For the entries that follow, retype exactly the lines from the one containing "Extended (131, 1029)" to the one containing "O nás (60, 2233)", inclusive, and only those. Images stay out of the copy.

● ● ● ●

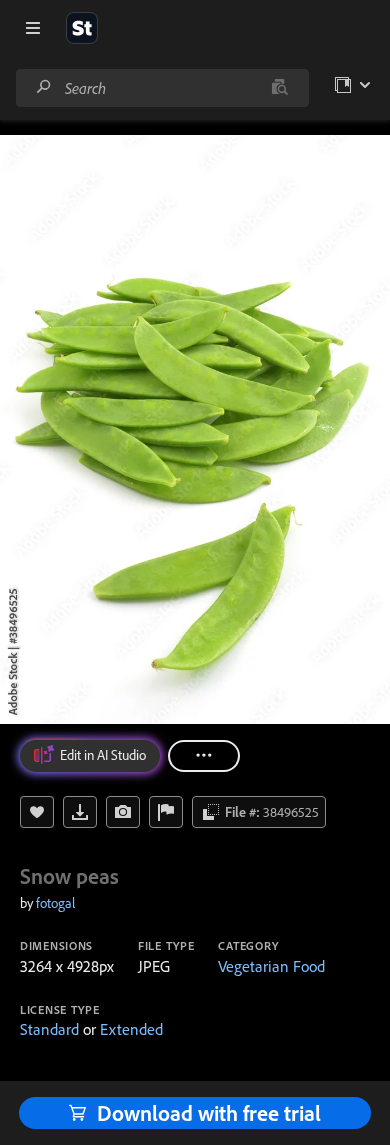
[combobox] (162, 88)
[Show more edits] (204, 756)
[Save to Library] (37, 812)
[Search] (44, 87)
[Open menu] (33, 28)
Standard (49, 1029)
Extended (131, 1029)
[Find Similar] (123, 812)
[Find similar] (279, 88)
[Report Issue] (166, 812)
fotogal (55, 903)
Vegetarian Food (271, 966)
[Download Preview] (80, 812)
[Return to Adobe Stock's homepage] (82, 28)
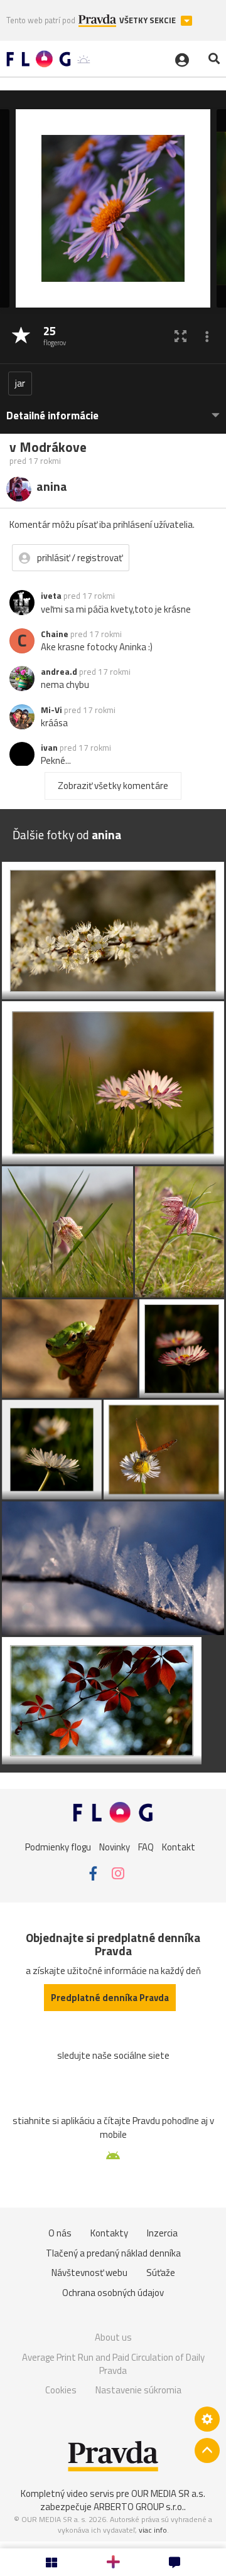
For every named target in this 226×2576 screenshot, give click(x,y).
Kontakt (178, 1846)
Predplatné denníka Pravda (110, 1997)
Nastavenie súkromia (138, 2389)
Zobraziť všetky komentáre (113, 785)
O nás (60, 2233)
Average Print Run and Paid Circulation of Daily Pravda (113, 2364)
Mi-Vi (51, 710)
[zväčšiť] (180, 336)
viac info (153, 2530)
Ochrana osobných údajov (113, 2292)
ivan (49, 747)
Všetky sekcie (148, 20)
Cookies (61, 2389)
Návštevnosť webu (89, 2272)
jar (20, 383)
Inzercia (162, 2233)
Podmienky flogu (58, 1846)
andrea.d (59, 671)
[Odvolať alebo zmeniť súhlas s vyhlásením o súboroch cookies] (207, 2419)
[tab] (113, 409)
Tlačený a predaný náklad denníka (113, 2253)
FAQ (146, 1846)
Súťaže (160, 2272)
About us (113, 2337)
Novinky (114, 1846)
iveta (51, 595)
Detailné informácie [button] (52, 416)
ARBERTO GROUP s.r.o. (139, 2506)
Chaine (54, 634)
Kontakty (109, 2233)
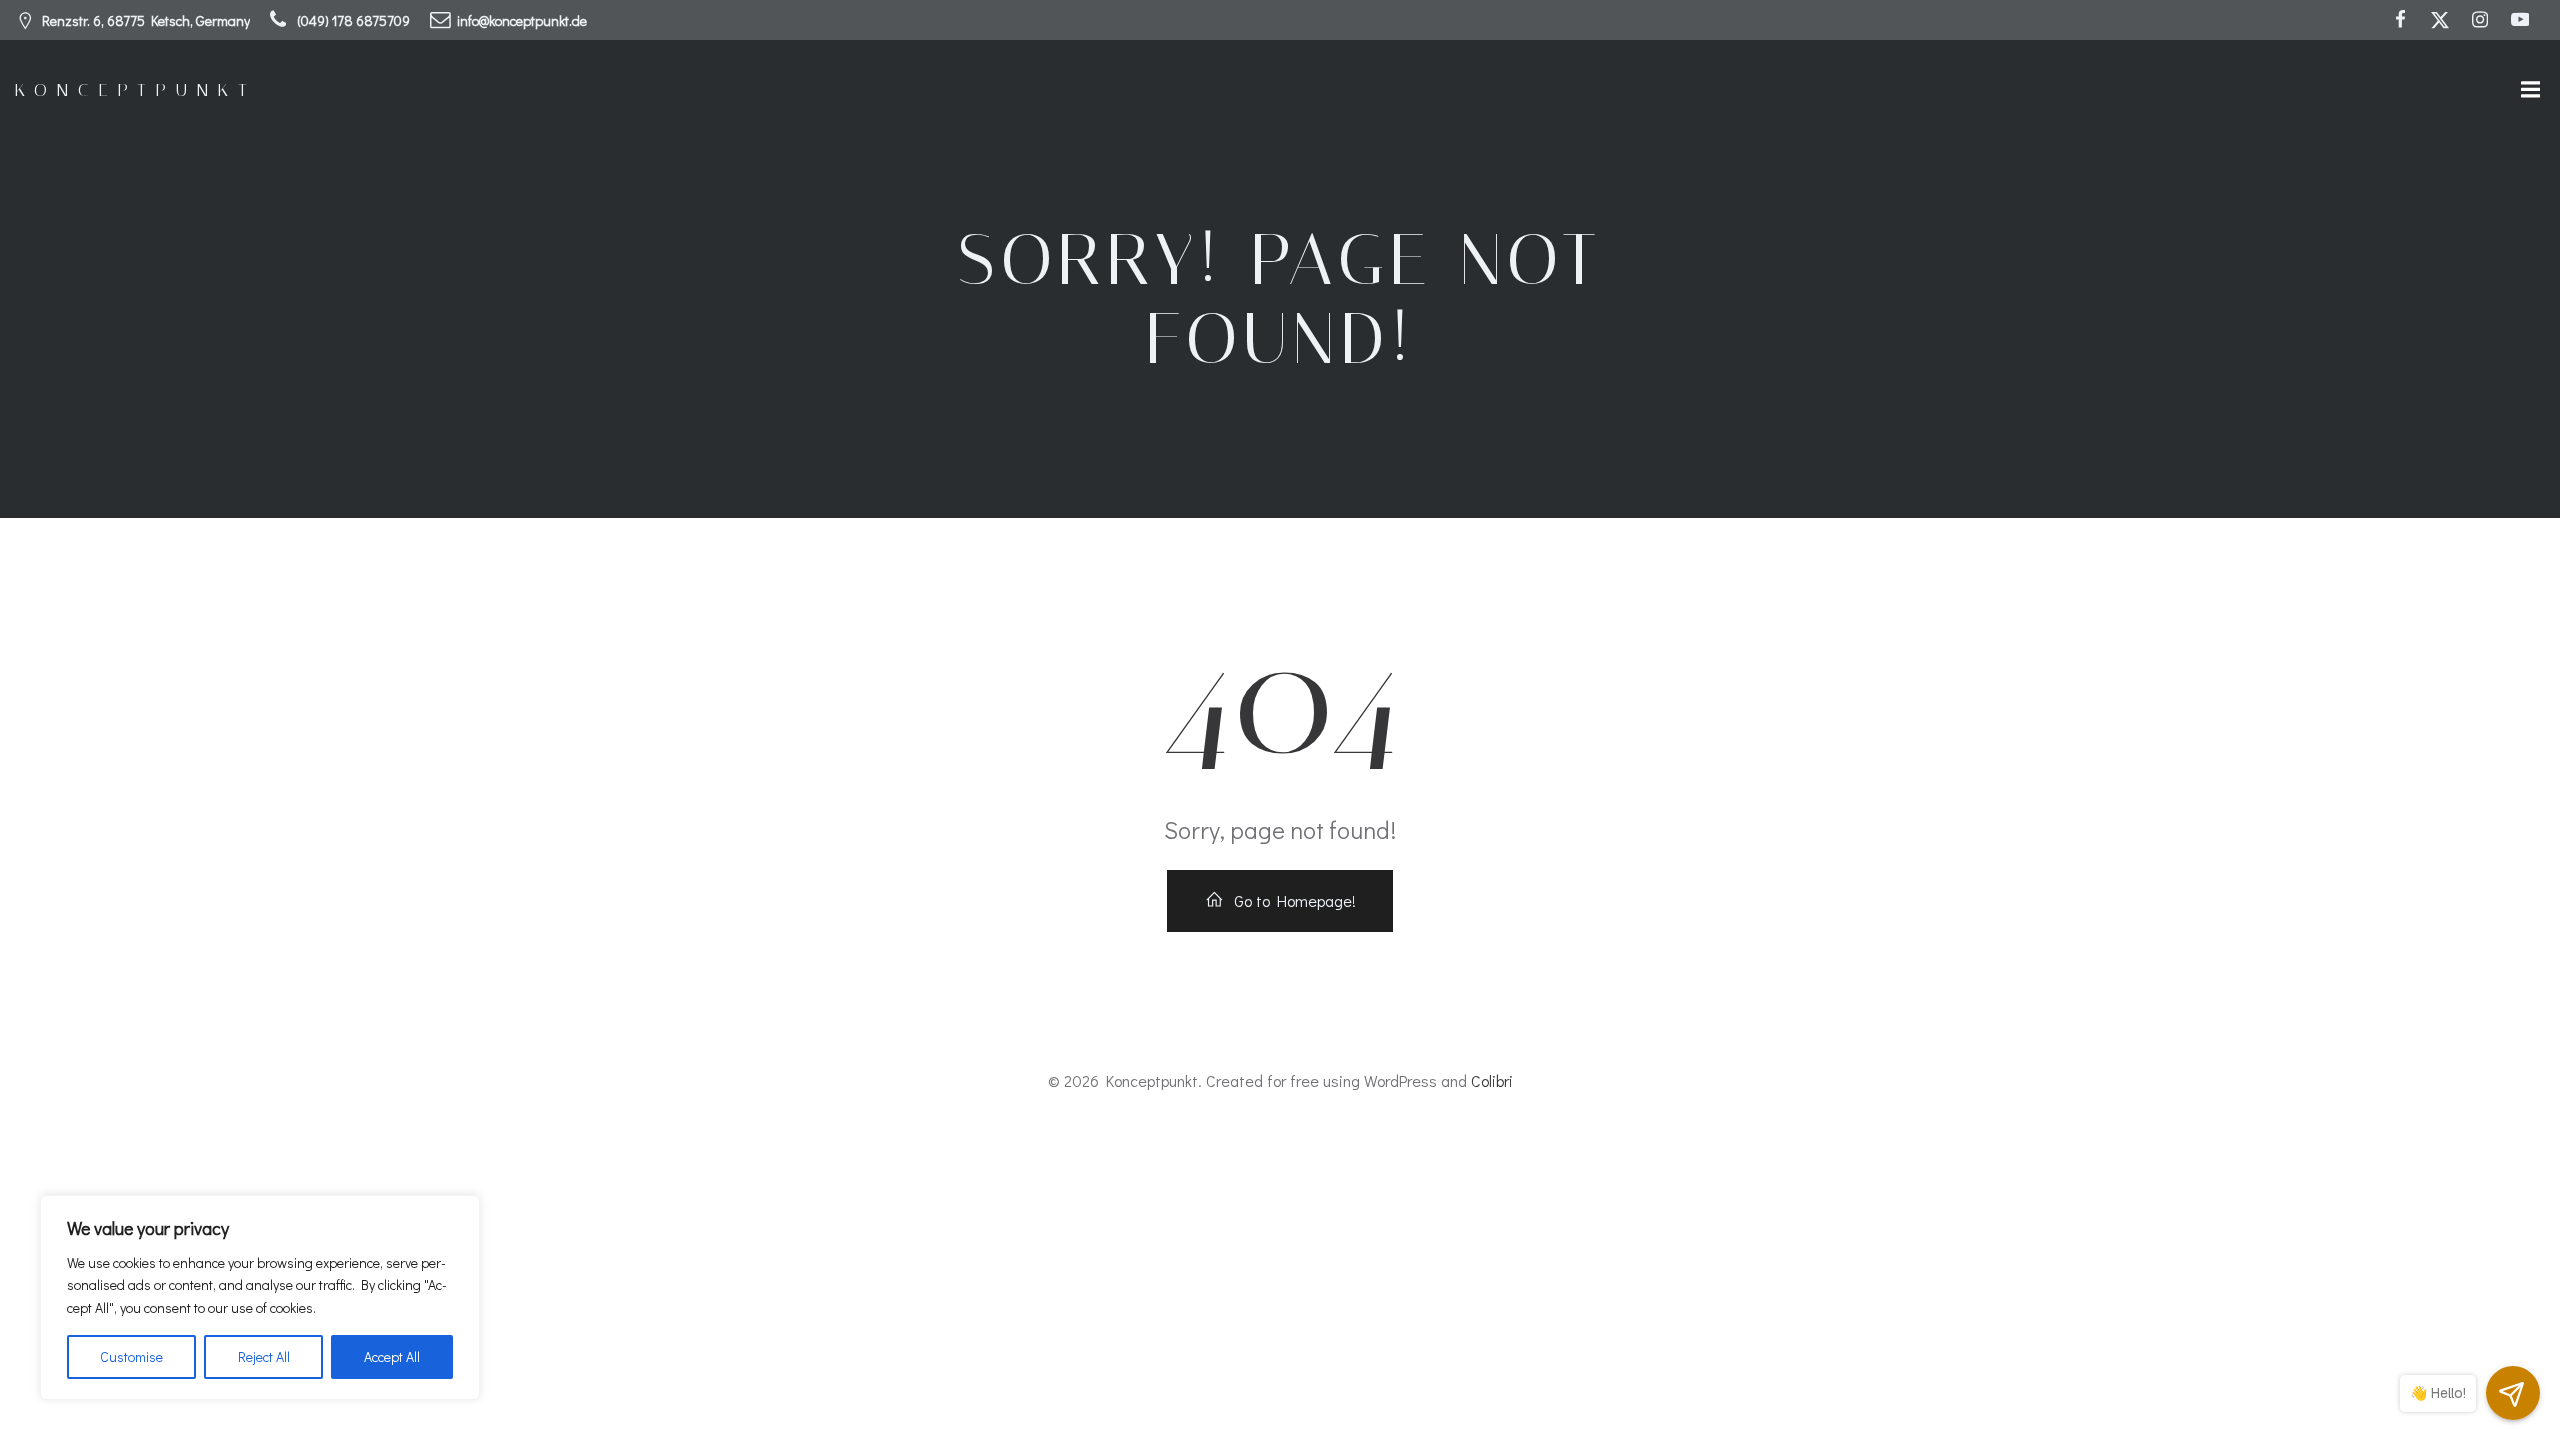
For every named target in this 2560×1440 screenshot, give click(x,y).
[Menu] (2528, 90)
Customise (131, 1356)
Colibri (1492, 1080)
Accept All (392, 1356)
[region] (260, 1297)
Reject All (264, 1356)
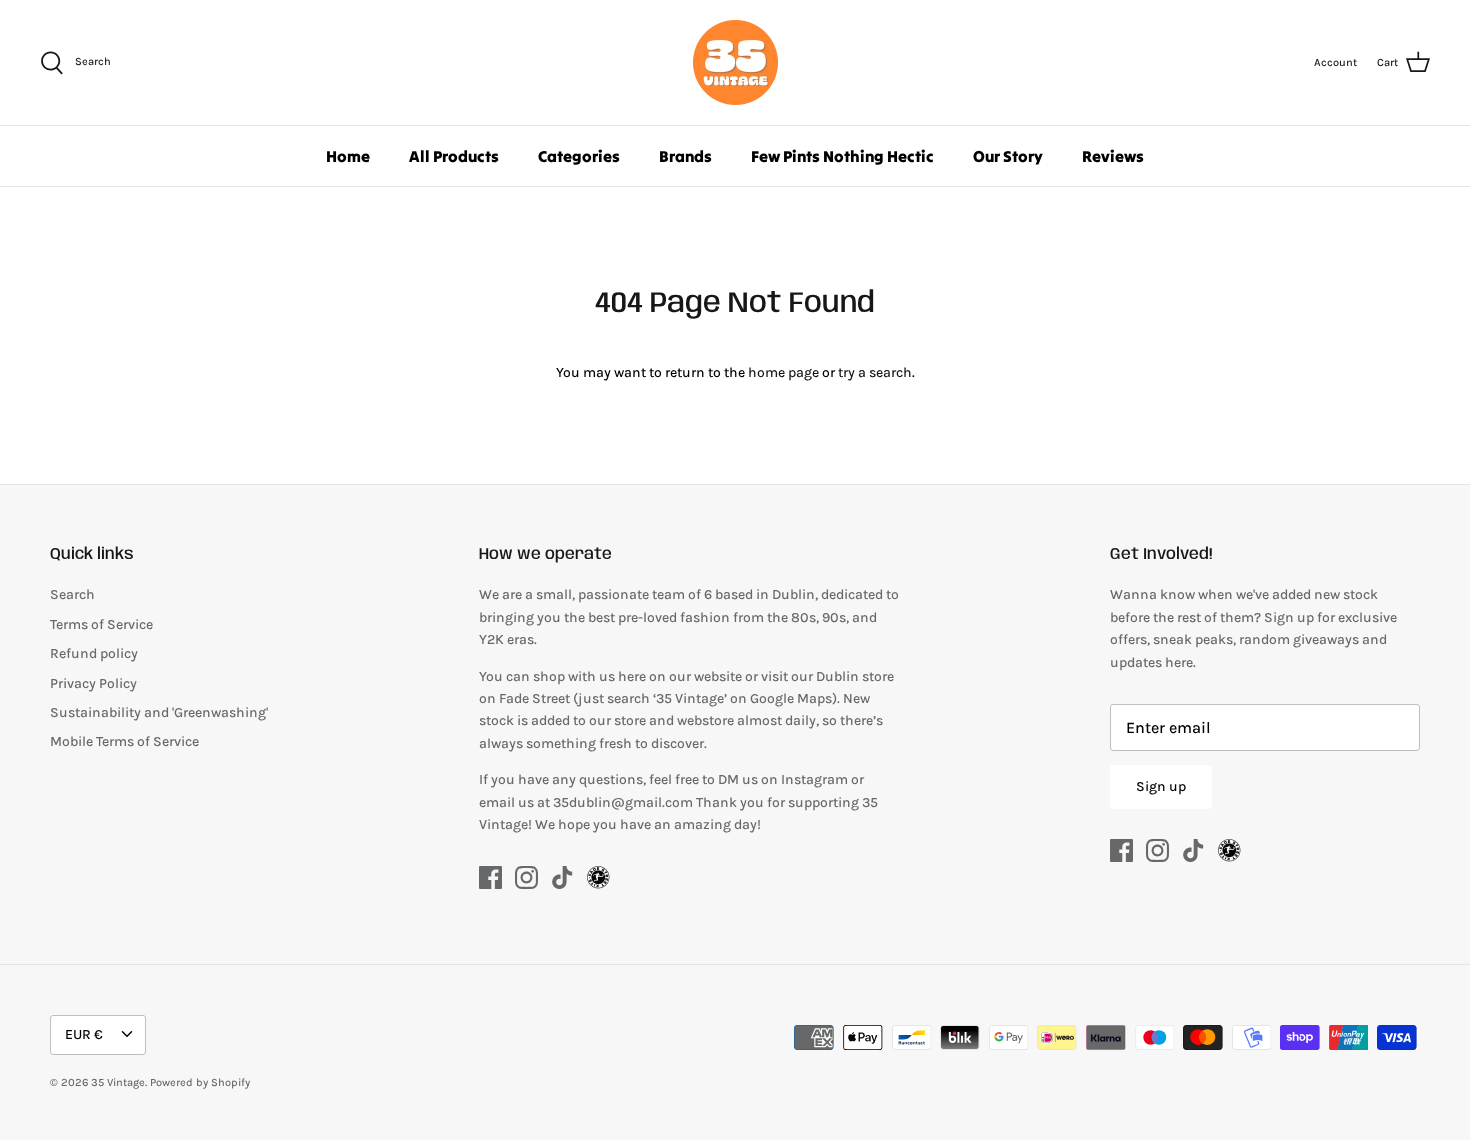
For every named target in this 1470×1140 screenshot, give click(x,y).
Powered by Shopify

● ● ● ●

= EXPECTED OUTPUT =
Extended (131, 1029)
[Find Similar] (123, 812)
[Find similar] (279, 88)
[Report Issue] (166, 812)
fotogal (55, 903)
Vegetarian Food (271, 966)
[Download Preview] (80, 812)
[Return to Adobe Stock's homepage] (82, 28)
For every named target in this 226×2576 screenshot, give click(x,y).
Kontakt (178, 1846)
Predplatné denníka Pravda (110, 1997)
Nastavenie súkromia (138, 2389)
Zobraziť všetky komentáre (113, 785)
O nás (60, 2233)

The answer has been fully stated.